Assignment
If a line below contains the string "will", return that line.

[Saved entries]
════════

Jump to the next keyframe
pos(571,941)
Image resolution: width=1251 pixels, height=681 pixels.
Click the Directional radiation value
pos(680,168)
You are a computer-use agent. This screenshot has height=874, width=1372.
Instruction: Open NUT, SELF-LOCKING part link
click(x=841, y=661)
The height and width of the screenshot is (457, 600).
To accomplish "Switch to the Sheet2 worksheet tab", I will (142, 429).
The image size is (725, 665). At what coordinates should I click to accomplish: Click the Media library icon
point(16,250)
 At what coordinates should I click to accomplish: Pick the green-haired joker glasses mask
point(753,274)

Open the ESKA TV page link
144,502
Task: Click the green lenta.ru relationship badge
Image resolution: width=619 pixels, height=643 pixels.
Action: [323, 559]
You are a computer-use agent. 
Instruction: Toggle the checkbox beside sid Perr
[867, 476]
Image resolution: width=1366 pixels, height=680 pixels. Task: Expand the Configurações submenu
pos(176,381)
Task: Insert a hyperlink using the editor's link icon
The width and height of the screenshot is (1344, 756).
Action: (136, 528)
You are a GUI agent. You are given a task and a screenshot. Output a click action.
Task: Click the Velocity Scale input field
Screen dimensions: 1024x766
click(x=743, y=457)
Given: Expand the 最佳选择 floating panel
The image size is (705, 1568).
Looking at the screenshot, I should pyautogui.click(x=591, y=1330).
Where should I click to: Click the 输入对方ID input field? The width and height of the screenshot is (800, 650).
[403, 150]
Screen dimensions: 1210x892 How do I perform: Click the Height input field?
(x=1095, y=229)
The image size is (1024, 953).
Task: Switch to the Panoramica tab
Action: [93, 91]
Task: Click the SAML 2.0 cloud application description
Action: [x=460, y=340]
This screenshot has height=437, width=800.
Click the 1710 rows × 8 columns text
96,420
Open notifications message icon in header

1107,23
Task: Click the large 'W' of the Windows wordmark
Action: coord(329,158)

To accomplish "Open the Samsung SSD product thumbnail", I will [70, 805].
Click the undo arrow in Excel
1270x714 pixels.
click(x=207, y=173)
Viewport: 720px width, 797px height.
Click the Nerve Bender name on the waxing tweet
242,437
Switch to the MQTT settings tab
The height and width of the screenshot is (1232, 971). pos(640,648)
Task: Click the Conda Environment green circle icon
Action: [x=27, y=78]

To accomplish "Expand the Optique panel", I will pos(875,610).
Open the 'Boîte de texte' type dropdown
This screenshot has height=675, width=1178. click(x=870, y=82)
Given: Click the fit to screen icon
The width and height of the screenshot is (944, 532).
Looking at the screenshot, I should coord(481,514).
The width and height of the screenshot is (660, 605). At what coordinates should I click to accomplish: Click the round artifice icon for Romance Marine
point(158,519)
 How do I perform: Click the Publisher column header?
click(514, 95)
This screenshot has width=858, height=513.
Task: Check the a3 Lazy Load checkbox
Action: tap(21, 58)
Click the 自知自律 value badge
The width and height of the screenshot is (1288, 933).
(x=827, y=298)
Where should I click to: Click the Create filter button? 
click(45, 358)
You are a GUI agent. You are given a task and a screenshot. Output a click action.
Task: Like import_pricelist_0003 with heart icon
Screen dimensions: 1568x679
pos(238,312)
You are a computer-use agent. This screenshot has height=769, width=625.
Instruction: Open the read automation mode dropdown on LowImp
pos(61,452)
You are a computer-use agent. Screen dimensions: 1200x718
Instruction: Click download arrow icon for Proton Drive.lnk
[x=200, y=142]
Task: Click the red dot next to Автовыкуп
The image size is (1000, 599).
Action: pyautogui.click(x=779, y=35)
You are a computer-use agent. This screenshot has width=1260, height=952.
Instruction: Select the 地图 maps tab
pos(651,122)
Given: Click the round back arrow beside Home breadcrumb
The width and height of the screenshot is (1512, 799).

════════

Response to the exercise
To accomplish "Switch to the Sheet2 worksheet tab", I will (142, 429).
To accomplish "Open the Samsung SSD product thumbnail", I will [70, 805].
To accomplish "Expand the Optique panel", I will pos(875,610).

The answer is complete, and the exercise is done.